Improve your stamina and your mood
Much like a spin class on the weekend or pre-work run, there are many benefits to walking. Sure, the intensity level is lower but, make no mistake, it shouldn’t be underestimated as a legitimate form of exercise. What’s more, walking out in the fresh air is good for mental wellbeing, too.
“Being outside has a positive effect on our mood and can leave us with a sense of calmness and clarity,” says Monique Eastwood, celebrity personal trainer and founder of Eastwood Fit . “If we stride out at a good pace, we can also build good stamina and endurance in the cardiovascular system therefore creating a fitter, healthier body. Our muscles and bones are also being challenged by the distance, terrain and stride, leading to more musculoskeletal endurance and strength.”
Long-distance walking workouts
With long-distance walking providing a bucket-load of benefits, how long does it take to build up our cardiovascular fitness? According to personal trainer and founder of Breathe Fitness Anthony Mayatt, not long at all: “The great thing about [walking] being free and low-impact is that we can do it anytime, and doesn’t require a long preparation unless you’re hill walking or hiking up a mountain.”

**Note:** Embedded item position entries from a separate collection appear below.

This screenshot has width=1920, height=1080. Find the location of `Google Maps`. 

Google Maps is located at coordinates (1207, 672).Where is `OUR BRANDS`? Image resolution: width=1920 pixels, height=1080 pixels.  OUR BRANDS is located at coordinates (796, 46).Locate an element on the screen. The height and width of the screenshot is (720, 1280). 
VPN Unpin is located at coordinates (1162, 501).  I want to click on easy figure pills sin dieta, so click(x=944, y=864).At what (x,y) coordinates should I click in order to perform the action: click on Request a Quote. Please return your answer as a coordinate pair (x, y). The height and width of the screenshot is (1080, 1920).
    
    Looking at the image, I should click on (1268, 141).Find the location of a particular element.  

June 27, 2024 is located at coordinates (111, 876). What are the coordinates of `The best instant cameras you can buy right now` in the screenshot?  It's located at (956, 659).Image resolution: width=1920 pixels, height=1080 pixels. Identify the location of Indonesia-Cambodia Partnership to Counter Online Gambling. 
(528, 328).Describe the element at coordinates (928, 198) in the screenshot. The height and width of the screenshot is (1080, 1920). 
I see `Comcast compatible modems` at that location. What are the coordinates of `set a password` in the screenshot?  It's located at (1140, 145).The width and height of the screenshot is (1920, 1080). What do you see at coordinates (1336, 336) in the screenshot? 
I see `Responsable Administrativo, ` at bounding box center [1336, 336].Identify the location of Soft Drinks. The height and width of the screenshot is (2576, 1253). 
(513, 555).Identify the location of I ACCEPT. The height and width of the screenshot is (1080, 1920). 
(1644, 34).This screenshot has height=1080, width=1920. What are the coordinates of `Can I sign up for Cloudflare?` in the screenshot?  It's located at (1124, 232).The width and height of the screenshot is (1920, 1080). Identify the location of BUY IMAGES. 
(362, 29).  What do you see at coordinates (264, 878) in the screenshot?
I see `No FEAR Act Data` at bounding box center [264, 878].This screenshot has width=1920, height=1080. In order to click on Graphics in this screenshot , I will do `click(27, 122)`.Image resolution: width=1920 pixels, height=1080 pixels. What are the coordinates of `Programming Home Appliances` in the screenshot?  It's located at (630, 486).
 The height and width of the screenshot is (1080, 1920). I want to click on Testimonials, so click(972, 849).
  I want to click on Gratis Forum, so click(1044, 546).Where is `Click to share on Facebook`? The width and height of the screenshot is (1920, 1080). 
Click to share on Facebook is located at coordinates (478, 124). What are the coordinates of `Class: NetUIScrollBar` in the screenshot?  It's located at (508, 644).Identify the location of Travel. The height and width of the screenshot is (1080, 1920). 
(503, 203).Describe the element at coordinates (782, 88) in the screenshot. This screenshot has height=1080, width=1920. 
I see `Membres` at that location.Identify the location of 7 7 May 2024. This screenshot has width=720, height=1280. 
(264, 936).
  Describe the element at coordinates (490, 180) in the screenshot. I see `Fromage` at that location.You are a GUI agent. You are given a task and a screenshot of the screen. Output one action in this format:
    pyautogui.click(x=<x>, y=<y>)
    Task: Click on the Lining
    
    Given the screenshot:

To ensure we build up stamina gradually – and don’t encounter any niggles along the way – Monique says it’s a good idea to add a little more challenge every time you go for a walk: “Each week, you could add in a few extra miles or change your terrain and pace to challenge your body more to build endurance and stamina, so that gradually over time you’re walking faster and further.”
Walking workouts and HIIT
Indeed, there are other forms of exercises to boost your stamina that are yours for the taking. Monique’s top recommendation to improve your gait (how you walk), strength and stamina is high intensity interval training. “HIIT will encourage greater demands on your cardiovascular system. Adding in bodyweight and balance moves, as well as using weights, will build strength in your core and leg muscles to assist you to walk longer distances and to help to maintain good tracking with the knee and ankle.”
Anthony agrees, noting that you can easily fit this interval style of training into your daily strolls. “Try running for one minute and walking for three minutes – and do this a few times. Your heart rate will rise quicker, but over time, will help your endurance for long distance activity.”
Try mindful walking
Whether you’re increasing your walking stamina for six miles or 26 miles, Monique recommends opting for a mindful approach when you start. “Walk a distance that will challenge you and notice how you feel afterwards. What areas feel overworked, tight or painful? Build your plan around that, add in balance, stretch, strength training and HIIT to challenge your muscles, bones and cardio fitness.”
Make your walks sociable
Embarking on a long-distance walk is akin to lacing up your trainers for a run, so it’s important to get a few other factors in place first, such as good footwear and potential snacks. And, like with any fitness challenge, buddying up will make it more fun. “The UK is full of walking groups where you can select distances and difficulty levels so you can gradually build up your endurance for walking over time in a social setting,” says Anthony.
Go the distance
Want to increase the distances you cover during your walking workouts? “I would aim to do two to three walks a week and build up your distance each time to the point of reaching marathon distance, adding a couple of miles each week,” Anthony suggests. Ready to march that marathon? You’ve got this!